You have to understand my love of her charms in order to appreciate my fascination with them. I admit that she is not necessarily the most beautiful woman today, but that term is meaningless anyway. She gave me all that she had when I married her. She was just barely out of her teens, fascinatingly curvaceous, strong, healthy, beautiful. Yes, the years have changed us some, but in her case she matured just the way a beautiful woman does, and that is what she allows me to share. We share skin, warmth, scents, juices, and intimate thoughts during these close times. Yes, I am ready to have sex, but it is not a requirement.
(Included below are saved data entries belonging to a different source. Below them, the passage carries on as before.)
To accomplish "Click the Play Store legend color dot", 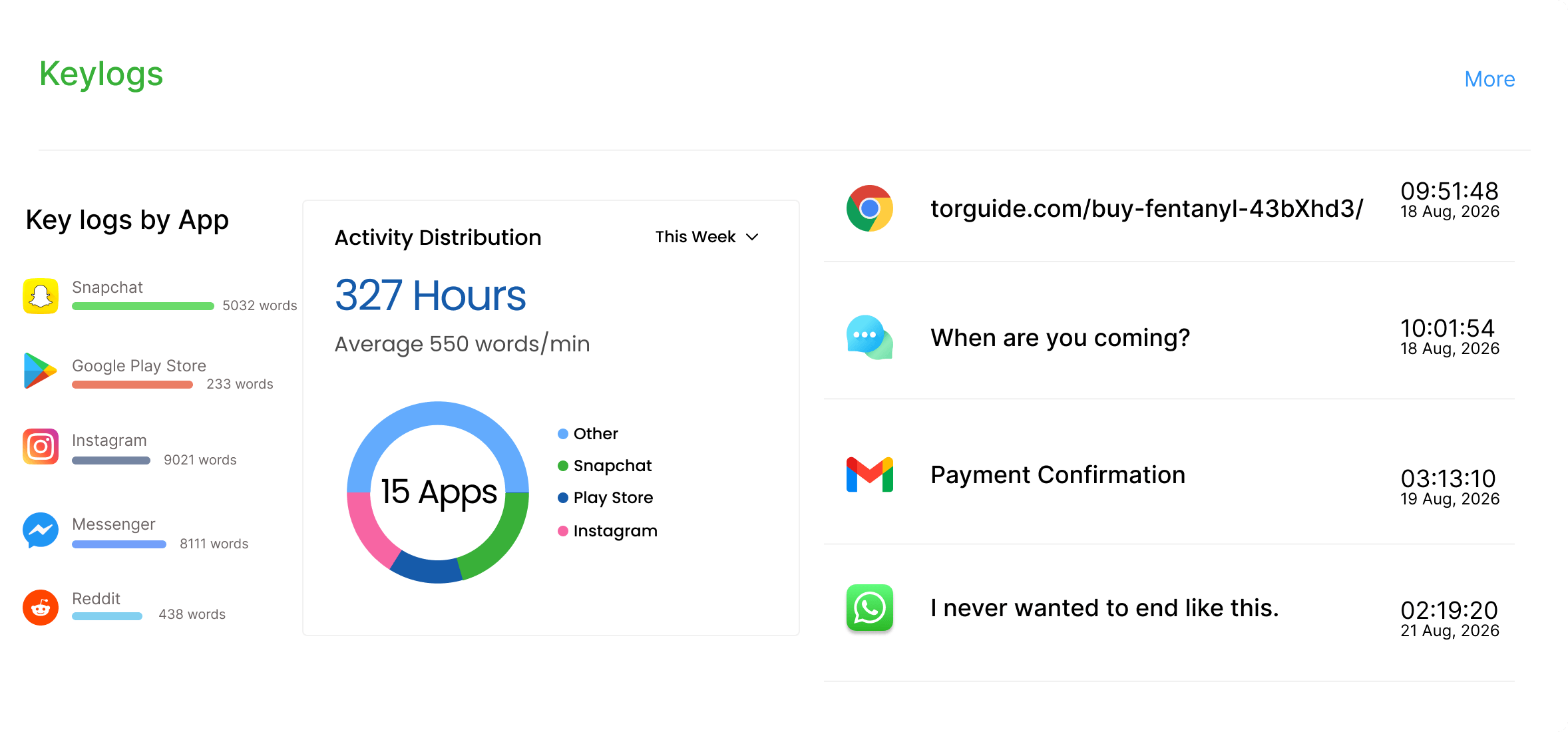I will click(563, 498).
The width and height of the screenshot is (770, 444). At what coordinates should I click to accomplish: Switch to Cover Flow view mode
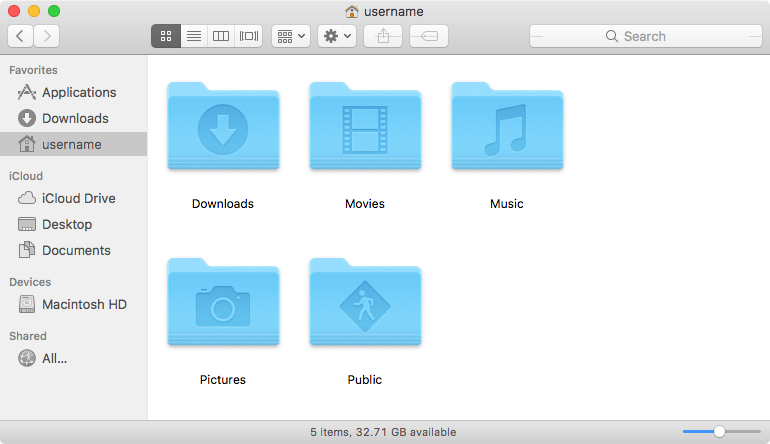249,36
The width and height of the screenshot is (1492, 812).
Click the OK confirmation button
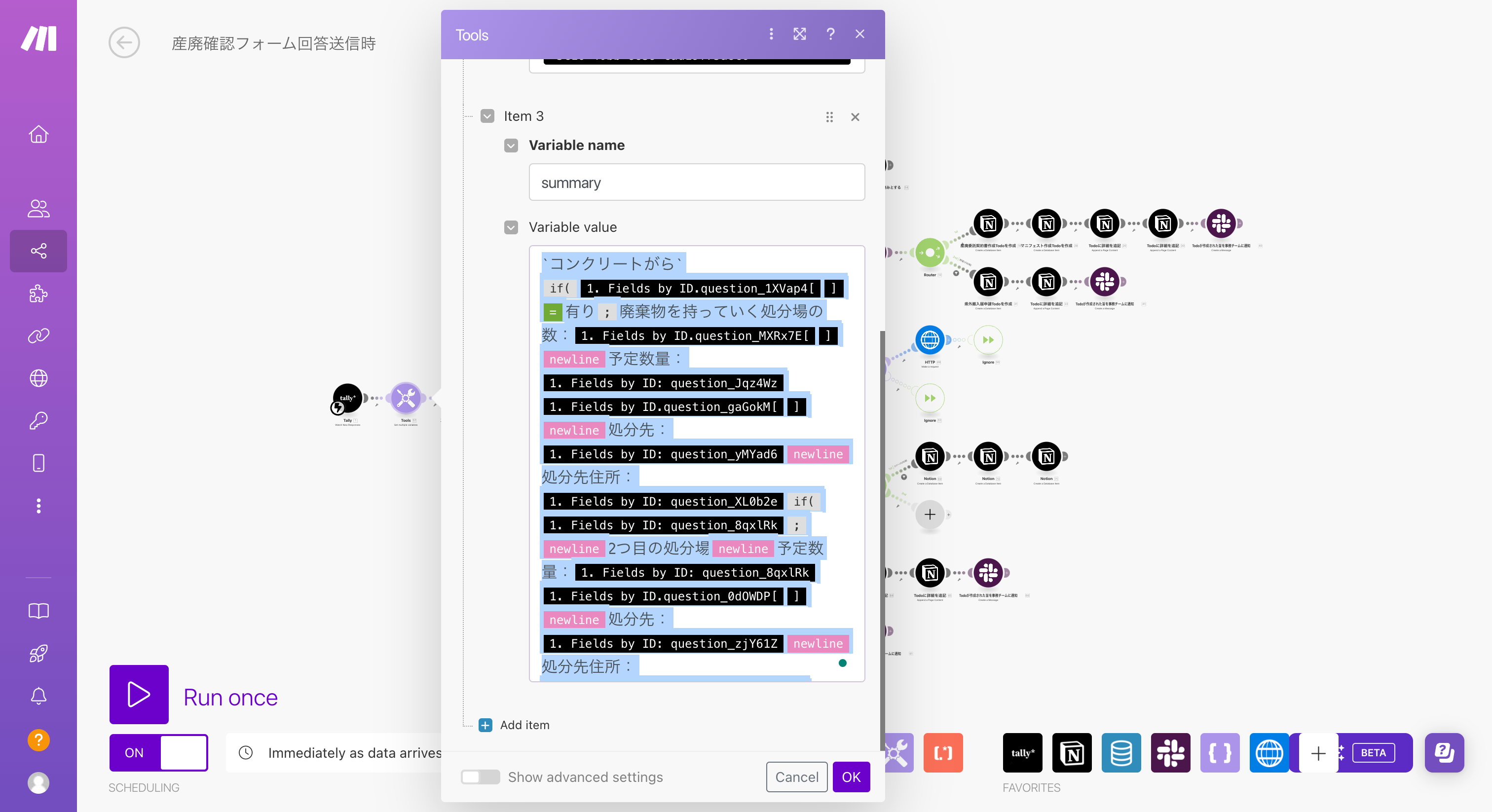tap(850, 777)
She pulled my face into that intimate place between her ample breasts. There I had the feeling of safety and peace. My tongue was allowed to massage the tender skin between her two beauties. I knew enough to stay away from her perky and challenging buds: she tends to bop me if I try, they are not to be touched unless she is really turned on. The position immediately triggered my response. She noticed it and manipulated the (not so) little guy between her knees right away. Being a bit sadistic, she began to drag her nails from my thigh and up, and really rake my tit. As if that was not enough to spill my juices, she took the tit and pinched it between her nails. I am not into pain as such, but this is really appropriately erotic. If I am ever in need of help to have an erection (genital, that is), this will do it.

I controlled myself admirably, but could not help creaming between her knees. We lay there for a while until she suggested that it was time for coffee. I slid off the bed, and opened the blinds so that we could observe the coming sunrise. It was still dark, but there was a hint of the coming sun.

Our “coffee” needs a bit of explanation. We are connoisseurs of the brew. We go to any Trader Joe’s or Starbucks store that is local, wherever we happened to be. At home, the nearest is about twenty miles away, but we do the trip anyway. I buy what we have found best in medium price over the years. Three or four cans of their freshest roasted beans will grace our pantry for about a month. For each brew I use a burr grinder to grind enough for the moment, and the fresh grounds go directly into a filter that the drip-coffee maker will process in one setting. I never brew more than two cups, all of which we will consume in one session. I like mine thick and strong, somewhat like espresso: if the spoon will stand up in it, the coffee is about right. She likes hers a little less robust. To mitigate the strength, I boil water and provide it with the coffee for her to dilute as she wishes. We both like it black without artificial flavors or sugars.

I served the coffee in bed. We leaned back on pillows to watch the mountains between us and the sky as they began to take form against the dawn. The night was cold enough for snow, especially at the elevation at the top, but as the morning advanced, we saw only a misty mountain. With windows on three sides of the bedroom, we had the grand view of dawn.

We discussed current problems, and plans to deal with them. Interestingly, since her sexual inclinations are less intense than mine, she frequently reverted to sexual innuendos. I considered that a good sign of things to come my way. She may be working herself out of the current destructive problems that we have been handling. She plans to do an art project whose product would be a piece that she wants to give to one or our sons for Christmas. I offered my help to provide the physical details (non-art, but necessary).

After coffee and exhausting the plans, we started the daily chores that make our routines: people, pets, and things that rely on us. I remained in my natural state still glowing from the gift of her presence, and looking forward to serving her in any way that she needs.

Am I the Only One?

Is anyone out there who likes to “cuddle” as I described it? It need not be in an FLR, since it relies on love and attraction between two people regardless of the style or their relationship. I have some questions.

  1. What does it do for you or your mate? Does it lead anywhere other than more love and closeness?
  2. Do you withhold it if you feel angry or cheated or slighted?
  3. Do you do it when stressed, or only when all is well?
  4. Is it less than “manly” for a man to want to do that?
  5. Do you as a woman miss it, want it more often, and request it from your mate?